No Público de hoje:
Pelas 11h00 da manhã do dia 14 de Outubro de 1964, centenas de soldados da GNR - há quem garanta que eram mais de mil -, muitos deles armados com metralhadoras, cercaram a aldeia de Lourosa, no concelho de Santa Maria da Feira. Traziam consigo várias ambulâncias, indicando que se preparavam para um confronto potencialmente violento.
Que ameaça representava a pequena povoação de Lourosa, já então conhecida pelas suas fábricas corticeiras, para que o regime tenha montado uma tão gigantesca operação repressiva? Na verdade, nenhuma. A população desejava simplesmente conservar o seu padre, que a hierarquia da Igreja pretendia transferir. Durante algumas semanas, as mulheres de Lourosa organizaram uma vigília permanente, 24 sobre 24 horas, para garantir que ninguém lhes levava o seu pároco. Faziam turnos, com a conivência dos patrões das fábricas, que as deixavam largar o trabalho, e do próprio presidente da junta de freguesia.
Tudo começara no ano anterior, quando o jovem padre Damião, de 26 anos, viera para Lourosa coadjuvar o velho sacerdote da freguesia, Benjamim. Com a morte deste último, em Junho de 1964, Damião assumiu a paróquia, para contentamento da população, que gostava deste padre que visitava as fábricas e só cobrava honorários por baptizados, casamentos ou missas fúnebres a quem tinha meios para os pagar.
Um dia, por meados de Setembro, chega a Lourosa a notícia de que o administrador apostólico do Porto, Florentino de Andrade Sousa, que substituía o então exilado bispo do Porto, D. António Ferreira Gomes, ordenara a transferência de Damião. A população não se conforma.
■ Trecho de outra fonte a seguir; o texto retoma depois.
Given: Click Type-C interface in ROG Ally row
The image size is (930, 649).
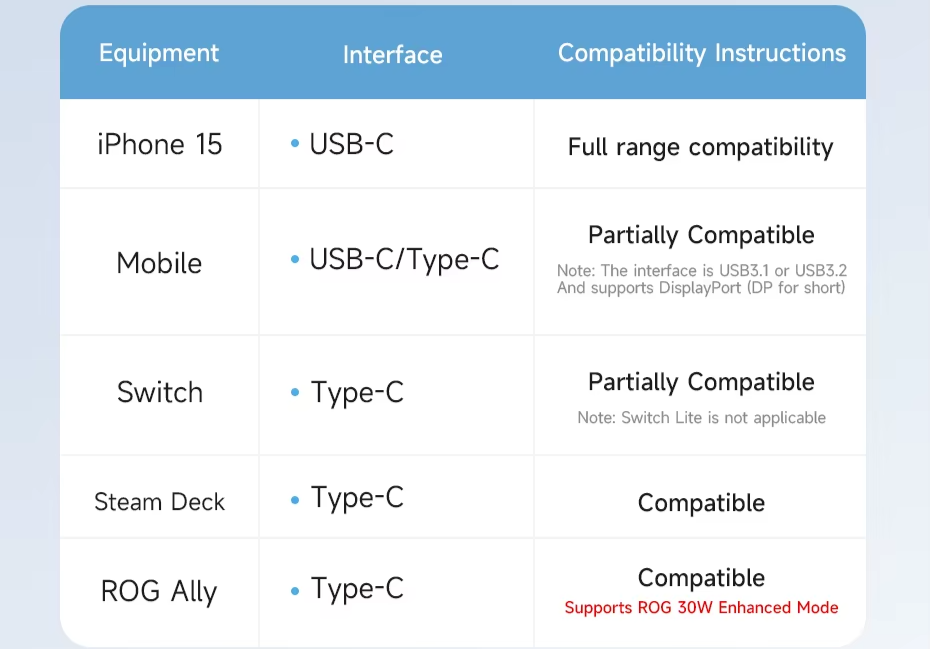Looking at the screenshot, I should click(x=357, y=589).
Começa então um braço-de-ferro com as autoridades eclesiásticas, que irá ter um desfecho sangrento a 14 de Outubro, no mesmo dia em que Martin Luther King, de quem poucos habitantes de Lourosa teriam então ouvido falar, recebia o Nobel da Paz.
Por motivos difíceis de explicar, o país nunca soube desta matança, nem sequer depois do 25 de Abril de 1974. E os testemunhos dos poucos que, em Lourosa, se dispõem agora a recordar os acontecimentos nem sempre concordam nos detalhes. Mas não restam dúvidas de que a GNR matou duas mulheres, nenhuma delas, aliás, envolvida na vigília, e que baleou mais umas 20, que seriam depois transportadas para os hospitais do Porto.